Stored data
┏━━

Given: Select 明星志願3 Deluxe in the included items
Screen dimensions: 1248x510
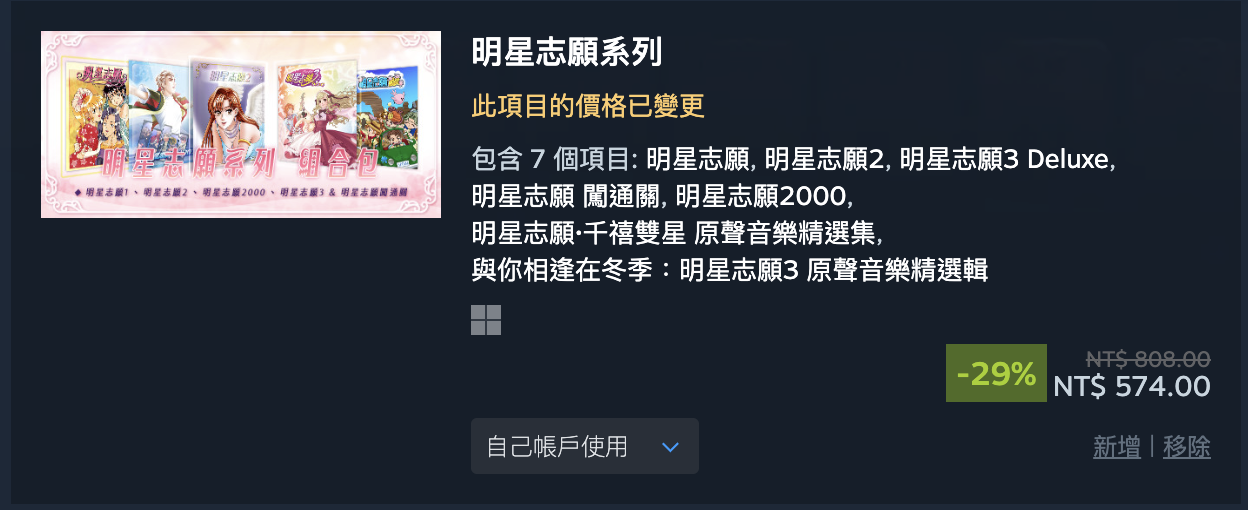Looking at the screenshot, I should click(x=1005, y=159).
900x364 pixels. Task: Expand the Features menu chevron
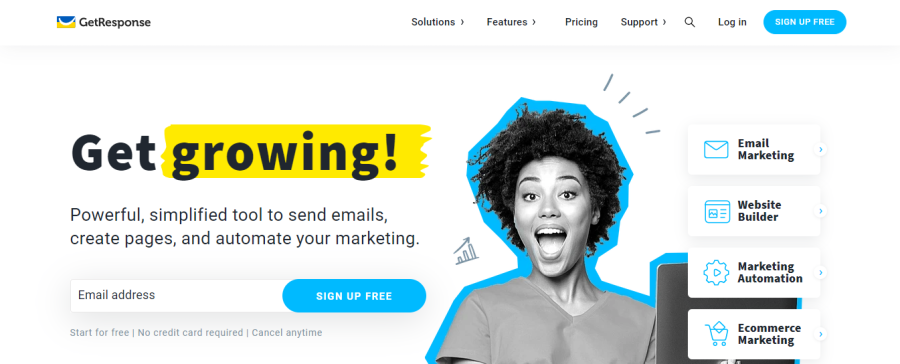(x=534, y=22)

┗━━

The task
In your copy, include no pictures; print every line above exactly.

Solution for this problem
Given: Select 明星志願3 Deluxe in the included items
Screen dimensions: 1248x510
Looking at the screenshot, I should click(x=1005, y=159).
900x364 pixels. Task: Expand the Features menu chevron
(x=534, y=22)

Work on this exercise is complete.